— BEGIN Text —

Processing parameters

level=phylum: Taxonomic level for splitting sequences, such as "phylum", "class", "order", "family", "genus", or "species". Can also be specified as a number corresponding to the taxonomic level. Sequences will be grouped according to their classification at this taxonomic level. Default is "phylum".
tree=: A taxonomic tree file made by TaxTree, such as tree.taxtree.gz. This file contains the hierarchical taxonomic structure needed for classification. On Genepool systems, use 'tree=auto' to automatically locate the standard taxonomic tree. Required for taxonomic classification.
table=: A table file translating gi numbers to NCBI taxIDs, typically ending in .int1d.gz. Only needed if sequences are identified by gi numbers rather than taxIDs or species names. On Genepool systems, use 'table=auto' to automatically locate the standard gi table. Note: Tree and table files are available in /global/projectb/sandbox/gaag/bbtools/tax on Genepool.

— END Text —
— BEGIN Record list —

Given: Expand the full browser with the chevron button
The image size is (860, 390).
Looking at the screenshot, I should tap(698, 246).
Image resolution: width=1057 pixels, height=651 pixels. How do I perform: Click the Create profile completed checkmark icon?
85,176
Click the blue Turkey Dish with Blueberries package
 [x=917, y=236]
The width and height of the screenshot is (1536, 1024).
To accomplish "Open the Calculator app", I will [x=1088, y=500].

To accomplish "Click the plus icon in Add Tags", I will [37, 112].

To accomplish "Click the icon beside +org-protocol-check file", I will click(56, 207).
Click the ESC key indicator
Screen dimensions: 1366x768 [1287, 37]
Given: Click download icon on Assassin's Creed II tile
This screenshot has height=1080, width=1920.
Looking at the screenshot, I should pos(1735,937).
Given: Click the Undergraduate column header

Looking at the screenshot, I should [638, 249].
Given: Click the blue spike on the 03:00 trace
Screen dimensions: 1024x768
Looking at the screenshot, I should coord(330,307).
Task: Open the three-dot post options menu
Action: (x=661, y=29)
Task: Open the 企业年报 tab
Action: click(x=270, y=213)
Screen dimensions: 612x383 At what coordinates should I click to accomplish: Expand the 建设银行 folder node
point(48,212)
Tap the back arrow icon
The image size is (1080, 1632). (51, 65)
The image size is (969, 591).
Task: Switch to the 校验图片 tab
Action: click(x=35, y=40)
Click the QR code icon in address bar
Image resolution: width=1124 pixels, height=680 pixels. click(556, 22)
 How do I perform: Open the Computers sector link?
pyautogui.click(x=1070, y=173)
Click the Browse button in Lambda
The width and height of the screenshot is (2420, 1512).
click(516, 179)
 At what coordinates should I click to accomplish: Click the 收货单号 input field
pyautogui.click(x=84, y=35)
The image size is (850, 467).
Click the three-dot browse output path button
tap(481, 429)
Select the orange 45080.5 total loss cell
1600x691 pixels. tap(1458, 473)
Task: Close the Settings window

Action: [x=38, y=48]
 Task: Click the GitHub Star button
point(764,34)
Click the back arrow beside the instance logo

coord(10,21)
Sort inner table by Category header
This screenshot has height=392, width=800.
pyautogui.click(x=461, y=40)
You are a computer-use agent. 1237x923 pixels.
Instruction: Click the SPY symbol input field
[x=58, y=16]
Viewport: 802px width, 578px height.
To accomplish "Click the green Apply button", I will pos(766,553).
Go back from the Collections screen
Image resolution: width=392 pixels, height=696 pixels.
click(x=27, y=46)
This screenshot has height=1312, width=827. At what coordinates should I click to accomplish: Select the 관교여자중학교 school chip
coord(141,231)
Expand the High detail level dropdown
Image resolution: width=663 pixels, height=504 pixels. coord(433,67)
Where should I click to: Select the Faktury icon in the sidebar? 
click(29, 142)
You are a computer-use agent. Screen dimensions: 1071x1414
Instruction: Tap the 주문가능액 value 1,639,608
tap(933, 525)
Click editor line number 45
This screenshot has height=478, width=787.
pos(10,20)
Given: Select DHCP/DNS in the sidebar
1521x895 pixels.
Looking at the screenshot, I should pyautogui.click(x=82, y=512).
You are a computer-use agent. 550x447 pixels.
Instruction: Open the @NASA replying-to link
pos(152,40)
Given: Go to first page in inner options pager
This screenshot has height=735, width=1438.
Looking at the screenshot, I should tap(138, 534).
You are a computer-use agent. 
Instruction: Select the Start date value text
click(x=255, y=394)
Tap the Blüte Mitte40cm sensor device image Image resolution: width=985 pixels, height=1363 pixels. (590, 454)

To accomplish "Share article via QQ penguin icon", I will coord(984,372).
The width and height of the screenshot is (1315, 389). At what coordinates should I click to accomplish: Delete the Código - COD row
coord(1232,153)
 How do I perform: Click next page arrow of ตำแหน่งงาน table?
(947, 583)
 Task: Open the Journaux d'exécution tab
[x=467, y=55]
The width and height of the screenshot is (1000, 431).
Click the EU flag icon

— END Record list —

The tasks:
1/ Duplicate the processing-parameters text word for word, everything from "table=: A table" down to "in /global/projectb/sandbox/gaag/bbtools/tax on Genepool.".
2/ Write the next part of the processing-parameters text, beginning right after its final sentence.
The listing is not needed for any of this work.

Responses by task:
1/
table=: A table file translating gi numbers to NCBI taxIDs, typically ending in .int1d.gz. Only needed if sequences are identified by gi numbers rather than taxIDs or species names. On Genepool systems, use 'table=auto' to automatically locate the standard gi table. Note: Tree and table files are available in /global/projectb/sandbox/gaag/bbtools/tax on Genepool.

2/
Java Parameters

-Xmx: This will set Java's memory usage, overriding automatic memory detection. Specify like -Xmx20g for 20 gigabytes of RAM, or -Xmx200m for 200 megabytes. The maximum is typically 85% of physical memory. Default is 4g for this tool.
-eoom: This flag will cause the process to exit if an out-of-memory exception occurs. Requires Java 8u92+ and helps prevent hanging when insufficient memory is available.
-da: Disable Java assertions. May provide a small performance boost in production use but reduces debugging information if errors occur.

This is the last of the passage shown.